Guerre d’Iran 2026 : l’escalade militaire entre Washington et Téhéran s’intensifie

ONASIA MABITI

La guerre d’Iran 2026 franchit une nouvelle étape critique depuis la mi-juillet, avec une succession de frappes et de représailles qui replonge le Golfe dans un conflit ouvert. Ce qui devait initialement rester un affrontement limité s’est transformé en confrontation prolongée entre les États-Unis et l’Iran, avec des répercussions qui dépassent désormais largement les frontières des deux pays.

Un conflit né d’une offensive israélo-américaine en février 2026

Cette guerre s’inscrit dans la continuité d’une tension israélo-iranienne qui couve depuis 2024, marquée notamment par les appels du guide suprême iranien Ali Khamenei à l’anéantissement d’Israël. Une première guerre ouverte, surnommée la « guerre des Douze jours », avait déjà opposé Israël puis les États-Unis à l’Iran en juin 2025, avant que le conflit actuel ne soit déclenché le 28 février 2026 par une nouvelle offensive israélo-américaine visant le programme nucléaire iranien.

Une escalade continue depuis début juillet

Les échanges de frappes ont repris début juillet après des tirs imputés à Téhéran contre trois navires commerciaux, auxquels Washington a répondu par une première série de frappes début juillet, tuant huit militaires iraniens selon la télévision d’État, avant que l’Iran ne réplique en visant des bases américaines au Koweït et à Bahreïn. Le cessez-le-feu qui avait suivi n’a été que de courte durée : les États-Unis ont repris leurs frappes après de nouvelles attaques iraniennes contre des navires commerciaux dans le détroit d’Ormuz, visant cette fois plusieurs dizaines de cibles sur le territoire iranien.

Les forces américaines ont ensuite poursuivi ces frappes aériennes pendant six nuits consécutives, touchant notamment des infrastructures civiles comme des ponts, un aéroport et une gare, provoquant plusieurs morts selon les médias d’État iraniens. Un dégât collatéral a particulièrement marqué les esprits : le palais du Golestan à Téhéran, classé au patrimoine mondial de l’UNESCO, a été partiellement endommagé par les ondes de choc d’une attaque conjointe menée dans le sud de la capitale iranienne, suscitant l’inquiétude de l’organisation onusienne quant à la protection des sites culturels dans cette zone de conflit.

Un bilan humain qui s’alourdit du côté américainguerre

Depuis la reprise des frappes il y a neuf jours, trois soldats américains ont perdu la vie, portant à dix-huit le total des pertes militaires américaines depuis le déclenchement de cette guerre.

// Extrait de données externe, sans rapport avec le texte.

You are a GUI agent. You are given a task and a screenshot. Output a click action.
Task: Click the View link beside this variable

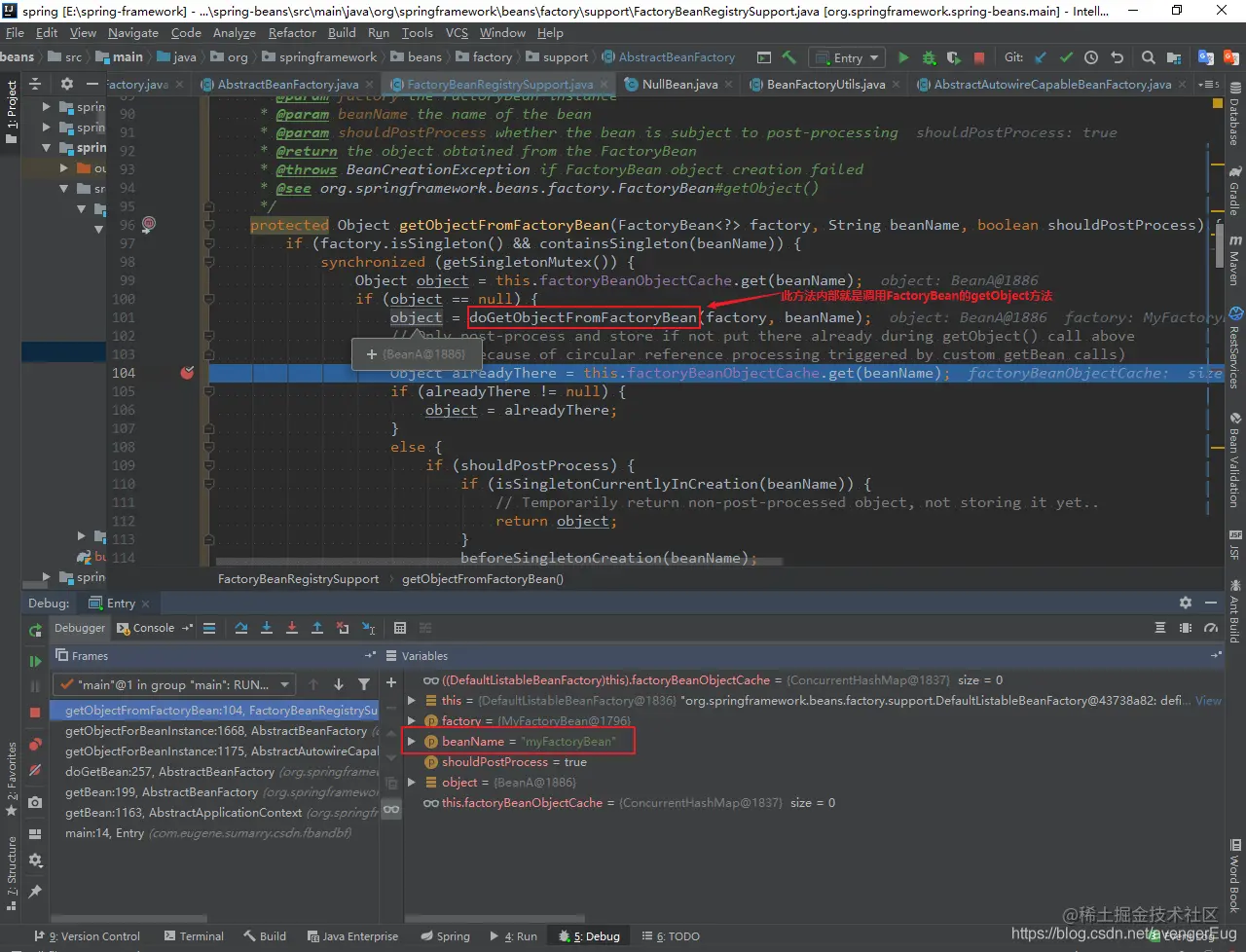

Du côté iranien, Téhéran accuse par ailleurs Washington d’avoir frappé, le 19 juillet, le site d’une centrale nucléaire en construction à Darkhovin, dans le sud-ouest du pays.

Une réponse iranienne qui s’étend à plusieurs pays du Golfe

Face à cette nouvelle vague de frappes américaines, l’Iran a étendu ses attaques aux territoires de plusieurs États arabes voisins, compromettant du même coup le processus de négociations entamé quelques semaines plus tôt entre les deux puissances. Cette extension du conflit à d’autres pays du Golfe fait craindre un embrasement régional plus large, bien au-delà du seul face-à-face entre Washington et Téhéran.

Une escalade qui inquiète les marchés pétroliers

Conséquence directe de cette instabilité : le baril de Brent a dépassé la barre symbolique des 90 dollars pour la première fois depuis plus d’un mois. Un signal qui traduit les craintes des marchés internationaux face à un risque de perturbation durable des flux pétroliers dans une région qui concentre une part majeure de la production mondiale d’hydrocarbures.

Washington affiche sa détermination, Téhéran ne cède pas

Le président américain Donald Trump a martelé que l’Iran avait subi d’importants dommages militaires, affirmant que Washington contrôlait désormais le détroit d’Ormuz. Dans le même temps, les États-Unis ont renforcé leur dispositif militaire dans la région, avec l’envoi d’avions de chasse supplémentaires depuis l’Allemagne et le Royaume-Uni, ainsi que des avions ravitailleurs vers Israël, un geste qui laisse présager une poursuite, voire une intensification, des opérations dans les prochaines semaines.Cette nouvelle phase de la guerre d’Iran 2026 illustre la fragilité persistante des équilibres régionaux au Moyen-Orient, où chaque tentative de désescalade semble se heurter, tour à tour, à de nouvelles provocations de part et d’autre.